In computer graphics, a shader is a programmable operation which is applied to data as it moves through the rendering pipeline. Shaders can act on data such as vertices and primitives — to generate or morph geometry — and fragments — to calculate the values in a rendered image.

Shaders can execute a wide variety of operations and can run on different types of hardware. In modern real-time computer graphics, shaders are run on graphics processing units (GPUs) — dedicated hardware which provides highly parallel execution of programs. As rendering an image is embarrassingly parallel, fragment and pixel shaders scale well on SIMD hardware. Historically, the drive for faster rendering has produced highly-parallel processors which can in turn be used for other SIMD amenable algorithms. Such shaders executing in a compute pipeline are commonly called compute shaders.

The first known use of the term "shader" was introduced to the public by Pixar with version 3.0 of their RenderMan Interface Specification, originally published in May 1988.
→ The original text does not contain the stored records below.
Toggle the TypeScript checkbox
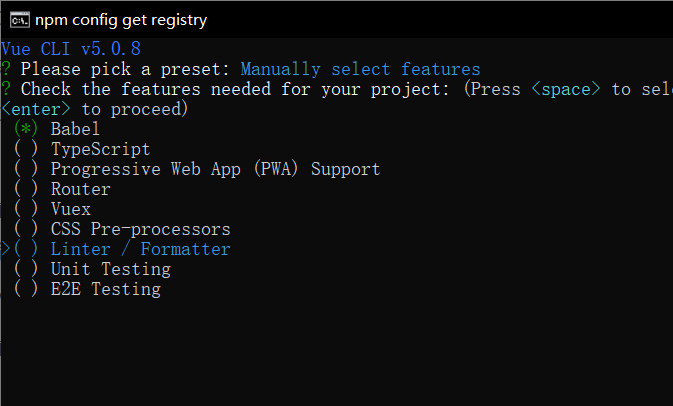 click(x=26, y=149)
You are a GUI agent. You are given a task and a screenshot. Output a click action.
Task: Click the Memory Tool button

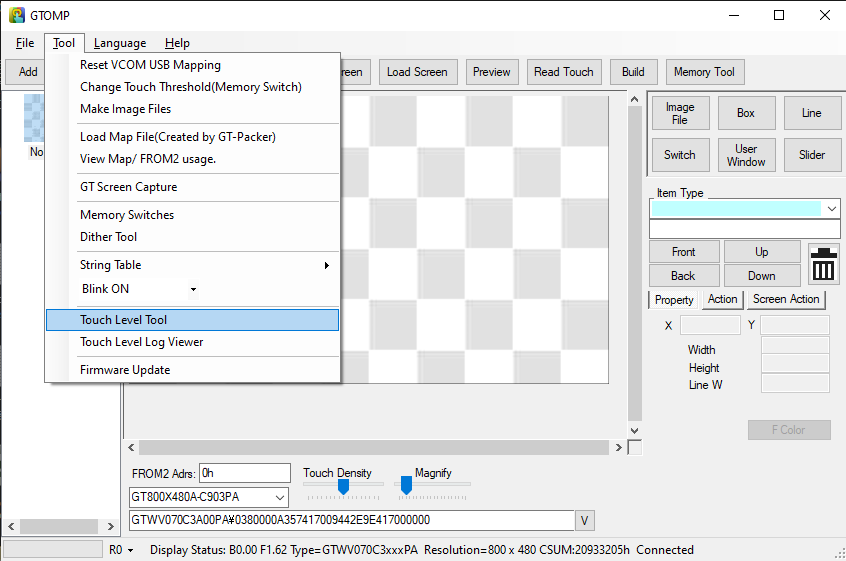[x=704, y=72]
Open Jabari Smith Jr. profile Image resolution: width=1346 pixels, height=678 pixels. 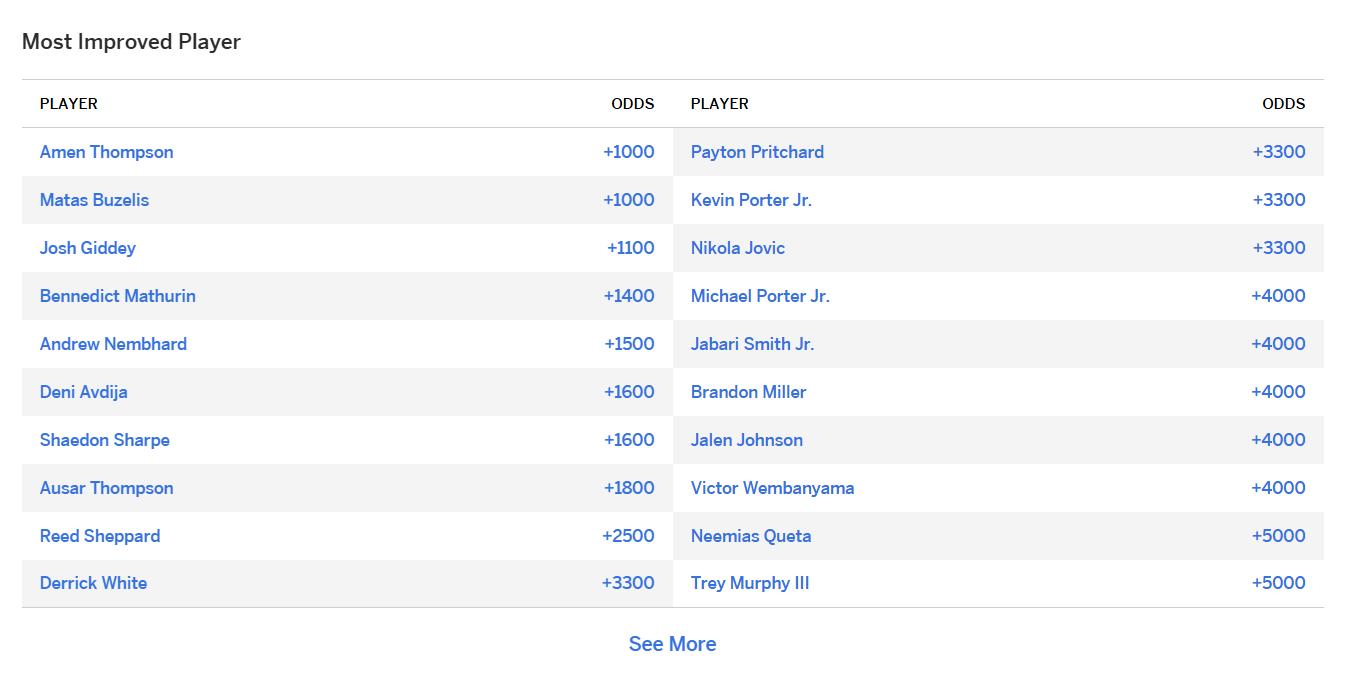[752, 344]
As graphics processing units evolved, major graphics software libraries such as OpenGL and Direct3D began to support shaders. The first shader-capable GPUs only supported pixel shading, but vertex shaders were quickly introduced once developers realized the power of shaders. The first video card with a programmable pixel shader was the Nvidia GeForce 3 (NV20), released in 2001. Geometry shaders were introduced with Direct3D 10 and OpenGL 3.2. Eventually, graphics hardware evolved toward a unified shader model.

The traditional use of shaders is to operate on data in the graphics pipeline to control the rendering of an image. Graphics shaders can be classified according to their position in the pipeline, the data being manipulated, and the graphics API being used.

Fragment shaders, also known as pixel shaders, compute color and other attributes of each "fragment": a unit of rendering work affecting at most a single output pixel. The simplest kinds of pixel shaders output one screen pixel as a color value; more complex shaders with multiple inputs/outputs are also possible. Pixel shaders range from simply always outputting the same color, to applying a lighting value, to doing bump mapping, shadows, specular highlights, translucency and other phenomena. They can alter the depth of the fragment (for Z-buffering), or output more than one color if multiple render targets are active. In 3D graphics, a pixel shader alone cannot produce some kinds of complex effects because it operates only on a single fragment, without knowledge of a scene's geometry (i.e. vertex data). However, pixel shaders do have knowledge of the screen coordinate being drawn, and can sample the screen and nearby pixels if the contents of the entire screen are passed as a texture to the shader. This technique can enable a wide variety of two-dimensional postprocessing effects such as blur, or edge detection/enhancement for cartoon/cel shaders. Pixel shaders may also be applied in intermediate stages to any two-dimensional images—sprites or textures—in the pipeline, whereas vertex shaders always require a 3D scene. For instance, a pixel shader is the only kind of shader that can act as a postprocessor or filter for a video stream after it has been rasterized.

Vertex shaders are run once for each 3D vertex given to the graphics processor. The purpose is to transform each vertex's 3D position in virtual space to the 2D coordinate at which it appears on the screen (as well as a depth value for the Z-buffer). Vertex shaders can manipulate properties such as position, color and texture coordinates, but cannot create new vertices. The output of the vertex shader goes to the next stage in the pipeline, which is either a geometry shader if present, or the rasterizer. Vertex shaders can enable powerful control over the details of position, movement, lighting, and color in any scene involving 3D models.

Geometry shaders were introduced in Direct3D 10 and OpenGL 3.2; formerly available in OpenGL 2.0+ with the use of extensions. This type of shader can generate new graphics primitives, such as points, lines, and triangles, from those primitives that were sent to the beginning of the graphics pipeline.